DATA EXTRACTS:
========================
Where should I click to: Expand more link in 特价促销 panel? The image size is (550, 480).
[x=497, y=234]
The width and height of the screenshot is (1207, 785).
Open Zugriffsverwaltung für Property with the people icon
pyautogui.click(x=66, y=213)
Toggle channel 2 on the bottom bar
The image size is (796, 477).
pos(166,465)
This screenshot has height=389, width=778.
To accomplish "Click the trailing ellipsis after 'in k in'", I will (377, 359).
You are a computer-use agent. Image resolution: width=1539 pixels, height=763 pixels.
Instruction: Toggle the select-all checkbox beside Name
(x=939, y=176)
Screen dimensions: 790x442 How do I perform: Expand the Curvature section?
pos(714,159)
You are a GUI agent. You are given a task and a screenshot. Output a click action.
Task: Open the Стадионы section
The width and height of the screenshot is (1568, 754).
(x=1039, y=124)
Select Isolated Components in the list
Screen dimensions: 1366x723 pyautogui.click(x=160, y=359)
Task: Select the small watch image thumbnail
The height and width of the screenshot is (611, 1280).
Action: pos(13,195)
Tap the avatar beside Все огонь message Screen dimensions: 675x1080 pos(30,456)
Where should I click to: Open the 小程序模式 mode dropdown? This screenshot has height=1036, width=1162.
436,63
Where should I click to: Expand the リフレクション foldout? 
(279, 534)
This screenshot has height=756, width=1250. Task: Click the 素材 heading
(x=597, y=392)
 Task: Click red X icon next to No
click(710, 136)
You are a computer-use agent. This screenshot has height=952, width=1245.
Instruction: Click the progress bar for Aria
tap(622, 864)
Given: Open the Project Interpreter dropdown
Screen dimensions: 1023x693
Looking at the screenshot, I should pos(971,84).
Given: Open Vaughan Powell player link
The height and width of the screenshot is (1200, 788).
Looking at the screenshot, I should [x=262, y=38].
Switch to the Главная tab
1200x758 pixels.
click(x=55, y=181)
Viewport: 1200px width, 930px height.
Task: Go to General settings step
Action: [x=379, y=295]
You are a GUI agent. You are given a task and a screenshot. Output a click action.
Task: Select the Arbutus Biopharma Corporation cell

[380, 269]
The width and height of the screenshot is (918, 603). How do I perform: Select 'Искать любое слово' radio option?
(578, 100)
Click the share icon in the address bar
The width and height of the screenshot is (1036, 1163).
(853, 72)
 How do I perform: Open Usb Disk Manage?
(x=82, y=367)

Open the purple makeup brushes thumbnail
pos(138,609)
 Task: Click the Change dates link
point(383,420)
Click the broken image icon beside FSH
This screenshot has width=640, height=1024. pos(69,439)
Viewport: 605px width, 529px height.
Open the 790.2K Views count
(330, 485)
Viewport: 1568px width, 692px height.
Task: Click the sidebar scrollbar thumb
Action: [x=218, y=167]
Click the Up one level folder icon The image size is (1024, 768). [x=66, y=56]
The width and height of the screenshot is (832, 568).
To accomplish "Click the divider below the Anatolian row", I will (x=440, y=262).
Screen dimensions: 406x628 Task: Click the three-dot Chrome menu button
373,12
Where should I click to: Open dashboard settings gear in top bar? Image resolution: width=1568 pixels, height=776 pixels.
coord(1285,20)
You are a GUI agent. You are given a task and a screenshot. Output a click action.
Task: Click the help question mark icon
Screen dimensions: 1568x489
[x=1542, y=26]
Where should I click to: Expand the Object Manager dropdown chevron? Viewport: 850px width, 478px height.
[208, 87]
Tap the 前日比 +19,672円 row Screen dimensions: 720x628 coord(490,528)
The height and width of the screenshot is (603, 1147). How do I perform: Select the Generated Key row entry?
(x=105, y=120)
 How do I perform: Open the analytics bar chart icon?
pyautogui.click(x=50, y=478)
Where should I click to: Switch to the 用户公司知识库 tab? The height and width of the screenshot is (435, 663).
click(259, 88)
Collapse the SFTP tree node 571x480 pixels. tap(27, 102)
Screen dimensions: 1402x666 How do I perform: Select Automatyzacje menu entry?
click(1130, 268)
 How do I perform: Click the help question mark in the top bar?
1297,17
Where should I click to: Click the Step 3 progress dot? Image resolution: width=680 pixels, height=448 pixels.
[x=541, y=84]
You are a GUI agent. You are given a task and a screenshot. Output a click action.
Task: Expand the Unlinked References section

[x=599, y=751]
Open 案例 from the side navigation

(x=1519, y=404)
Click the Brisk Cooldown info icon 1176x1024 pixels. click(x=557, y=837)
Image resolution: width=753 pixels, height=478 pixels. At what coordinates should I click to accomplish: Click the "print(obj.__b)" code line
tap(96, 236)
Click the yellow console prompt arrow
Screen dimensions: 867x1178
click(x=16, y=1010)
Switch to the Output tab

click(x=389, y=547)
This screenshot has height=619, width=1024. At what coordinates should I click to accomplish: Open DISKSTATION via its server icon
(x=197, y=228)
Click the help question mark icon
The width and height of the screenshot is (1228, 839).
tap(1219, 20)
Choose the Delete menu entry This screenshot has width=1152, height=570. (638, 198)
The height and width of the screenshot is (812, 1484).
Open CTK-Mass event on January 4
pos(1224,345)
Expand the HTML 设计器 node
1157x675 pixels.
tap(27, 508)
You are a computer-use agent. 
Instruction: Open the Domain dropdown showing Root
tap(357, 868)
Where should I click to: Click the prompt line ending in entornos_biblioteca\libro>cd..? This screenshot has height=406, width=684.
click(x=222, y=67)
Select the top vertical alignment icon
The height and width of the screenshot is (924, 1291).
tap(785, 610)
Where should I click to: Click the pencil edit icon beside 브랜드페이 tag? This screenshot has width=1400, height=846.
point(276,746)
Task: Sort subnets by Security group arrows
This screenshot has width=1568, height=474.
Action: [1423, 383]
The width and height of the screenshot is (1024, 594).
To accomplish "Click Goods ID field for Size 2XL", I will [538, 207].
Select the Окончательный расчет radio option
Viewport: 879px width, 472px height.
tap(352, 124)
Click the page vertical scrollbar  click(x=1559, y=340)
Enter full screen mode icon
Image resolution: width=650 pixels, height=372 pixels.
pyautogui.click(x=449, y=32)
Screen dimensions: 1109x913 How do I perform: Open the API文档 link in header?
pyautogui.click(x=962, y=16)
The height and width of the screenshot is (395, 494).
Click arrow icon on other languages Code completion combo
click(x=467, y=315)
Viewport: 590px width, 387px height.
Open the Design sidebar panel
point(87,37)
========================
TASK REQUIREMENTS:
From the first line to the last, reproduce the data exactly.

OUTPUT FOR THIS EXERCISE:
Where should I click to: Expand more link in 特价促销 panel? The image size is (550, 480).
[x=497, y=234]
The width and height of the screenshot is (1207, 785).
Open Zugriffsverwaltung für Property with the people icon
pyautogui.click(x=66, y=213)
Toggle channel 2 on the bottom bar
The image size is (796, 477).
pos(166,465)
This screenshot has height=389, width=778.
To accomplish "Click the trailing ellipsis after 'in k in'", I will (377, 359).
You are a computer-use agent. Image resolution: width=1539 pixels, height=763 pixels.
Instruction: Toggle the select-all checkbox beside Name
(x=939, y=176)
Screen dimensions: 790x442 How do I perform: Expand the Curvature section?
pos(714,159)
You are a GUI agent. You are given a task and a screenshot. Output a click action.
Task: Open the Стадионы section
The width and height of the screenshot is (1568, 754).
(x=1039, y=124)
Select Isolated Components in the list
Screen dimensions: 1366x723 pyautogui.click(x=160, y=359)
Task: Select the small watch image thumbnail
The height and width of the screenshot is (611, 1280).
Action: pos(13,195)
Tap the avatar beside Все огонь message Screen dimensions: 675x1080 pos(30,456)
Where should I click to: Open the 小程序模式 mode dropdown? This screenshot has height=1036, width=1162.
436,63
Where should I click to: Expand the リフレクション foldout? 
(279, 534)
This screenshot has height=756, width=1250. Task: Click the 素材 heading
(x=597, y=392)
 Task: Click red X icon next to No
click(710, 136)
You are a computer-use agent. This screenshot has height=952, width=1245.
Instruction: Click the progress bar for Aria
tap(622, 864)
Given: Open the Project Interpreter dropdown
Screen dimensions: 1023x693
Looking at the screenshot, I should pos(971,84).
Given: Open Vaughan Powell player link
The height and width of the screenshot is (1200, 788).
Looking at the screenshot, I should [x=262, y=38].
Switch to the Главная tab
1200x758 pixels.
click(x=55, y=181)
Viewport: 1200px width, 930px height.
Task: Go to General settings step
Action: [x=379, y=295]
You are a GUI agent. You are given a task and a screenshot. Output a click action.
Task: Select the Arbutus Biopharma Corporation cell

[380, 269]
The width and height of the screenshot is (918, 603). How do I perform: Select 'Искать любое слово' radio option?
(578, 100)
Click the share icon in the address bar
The width and height of the screenshot is (1036, 1163).
(853, 72)
 How do I perform: Open Usb Disk Manage?
(x=82, y=367)

Open the purple makeup brushes thumbnail
pos(138,609)
 Task: Click the Change dates link
point(383,420)
Click the broken image icon beside FSH
This screenshot has width=640, height=1024. pos(69,439)
Viewport: 605px width, 529px height.
Open the 790.2K Views count
(330, 485)
Viewport: 1568px width, 692px height.
Task: Click the sidebar scrollbar thumb
Action: [x=218, y=167]
Click the Up one level folder icon The image size is (1024, 768). [x=66, y=56]
The width and height of the screenshot is (832, 568).
To accomplish "Click the divider below the Anatolian row", I will (x=440, y=262).
Screen dimensions: 406x628 Task: Click the three-dot Chrome menu button
373,12
Where should I click to: Open dashboard settings gear in top bar? Image resolution: width=1568 pixels, height=776 pixels.
coord(1285,20)
You are a GUI agent. You are given a task and a screenshot. Output a click action.
Task: Click the help question mark icon
Screen dimensions: 1568x489
[x=1542, y=26]
Where should I click to: Expand the Object Manager dropdown chevron? Viewport: 850px width, 478px height.
[208, 87]
Tap the 前日比 +19,672円 row Screen dimensions: 720x628 coord(490,528)
The height and width of the screenshot is (603, 1147). How do I perform: Select the Generated Key row entry?
(x=105, y=120)
 How do I perform: Open the analytics bar chart icon?
pyautogui.click(x=50, y=478)
Where should I click to: Switch to the 用户公司知识库 tab? The height and width of the screenshot is (435, 663).
click(259, 88)
Collapse the SFTP tree node 571x480 pixels. tap(27, 102)
Screen dimensions: 1402x666 How do I perform: Select Automatyzacje menu entry?
click(1130, 268)
 How do I perform: Click the help question mark in the top bar?
1297,17
Where should I click to: Click the Step 3 progress dot? Image resolution: width=680 pixels, height=448 pixels.
[x=541, y=84]
You are a GUI agent. You are given a task and a screenshot. Output a click action.
Task: Expand the Unlinked References section

[x=599, y=751]
Open 案例 from the side navigation

(x=1519, y=404)
Click the Brisk Cooldown info icon 1176x1024 pixels. click(x=557, y=837)
Image resolution: width=753 pixels, height=478 pixels. At what coordinates should I click to accomplish: Click the "print(obj.__b)" code line
tap(96, 236)
Click the yellow console prompt arrow
Screen dimensions: 867x1178
click(x=16, y=1010)
Switch to the Output tab

click(x=389, y=547)
This screenshot has height=619, width=1024. At what coordinates should I click to accomplish: Open DISKSTATION via its server icon
(x=197, y=228)
Click the help question mark icon
The width and height of the screenshot is (1228, 839).
tap(1219, 20)
Choose the Delete menu entry This screenshot has width=1152, height=570. (638, 198)
The height and width of the screenshot is (812, 1484).
Open CTK-Mass event on January 4
pos(1224,345)
Expand the HTML 设计器 node
1157x675 pixels.
tap(27, 508)
You are a computer-use agent. 
Instruction: Open the Domain dropdown showing Root
tap(357, 868)
Where should I click to: Click the prompt line ending in entornos_biblioteca\libro>cd..? This screenshot has height=406, width=684.
click(x=222, y=67)
Select the top vertical alignment icon
The height and width of the screenshot is (924, 1291).
tap(785, 610)
Where should I click to: Click the pencil edit icon beside 브랜드페이 tag? This screenshot has width=1400, height=846.
point(276,746)
Task: Sort subnets by Security group arrows
This screenshot has width=1568, height=474.
Action: [1423, 383]
The width and height of the screenshot is (1024, 594).
To accomplish "Click Goods ID field for Size 2XL", I will [538, 207].
Select the Окончательный расчет radio option
Viewport: 879px width, 472px height.
tap(352, 124)
Click the page vertical scrollbar  click(x=1559, y=340)
Enter full screen mode icon
Image resolution: width=650 pixels, height=372 pixels.
pyautogui.click(x=449, y=32)
Screen dimensions: 1109x913 How do I perform: Open the API文档 link in header?
pyautogui.click(x=962, y=16)
The height and width of the screenshot is (395, 494).
Click arrow icon on other languages Code completion combo
click(x=467, y=315)
Viewport: 590px width, 387px height.
Open the Design sidebar panel
point(87,37)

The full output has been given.